Sadiq Khan has spent the last 24 hours ferociously slapping himself on the back, supposedly for saving the NHS about £218 million by preventing 100,000 people becoming obese. How? By banning junk food advertising on the Tube. Truly a medical miracle.
Sadiq’s basing his unprecedented policy victory on a study published yesterday which, as Christopher Snowdon points out, features even more pie in the sky thinking than the last time Khan tried spinning this yarn:
“The authors claimed that London households ate 1,000 fewer calories of HFSS [foods high in fat, sugar or salt] after the ban. This wasn’t true in any sense. They could only pretend it was true by creating a ridiculous counterfactual in which consumption rose sharply for no reason if there hadn’t been a ban… It is a much, much greater calorie reduction than the Department of Health expect to be achieved from a nationwide pre-watershed broadcast advertising ban and a total online advertising ban combined.”
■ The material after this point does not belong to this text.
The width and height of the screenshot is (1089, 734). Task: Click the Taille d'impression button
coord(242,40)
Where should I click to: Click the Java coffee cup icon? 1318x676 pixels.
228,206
Not only did the researchers not bother to actually count the number of obese people in London – their figure is just based on half-baked theoretical modelling – they also conveniently ignore that London was in lockdown for most of 2020… and child obesity has actually increased in the city since 2019. London has the highest rate of childhood obesity in the country…
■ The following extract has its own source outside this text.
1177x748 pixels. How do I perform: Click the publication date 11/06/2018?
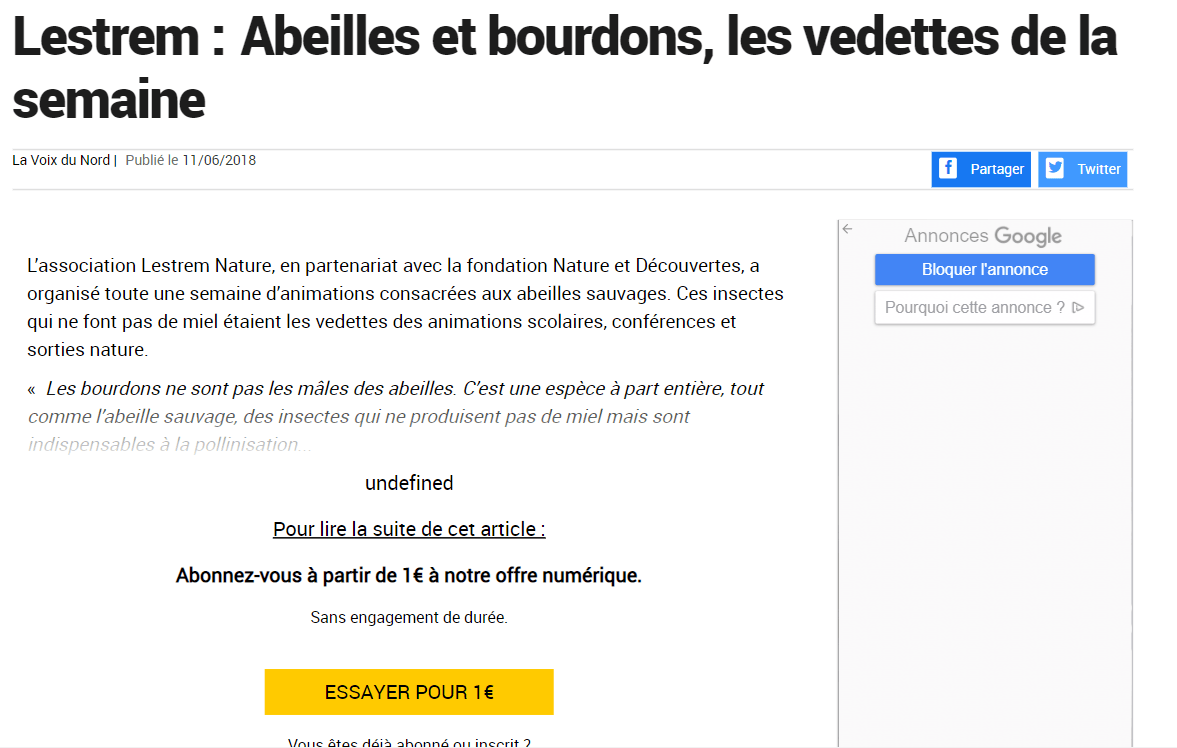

Some food for thought, maybe. Meanwhile, here’s another statistic for the Mayor to chew on: last year was the worst on record for gun and knife crime in London, with 30 teenage homicides across the capital. In fact, just look at the crime rate per 1,000 population since 2016 – in other words, since Sadiq took office:
Still, at least he’s banned Big Mac adverts on the Central Line. Time for a slice of humble pie…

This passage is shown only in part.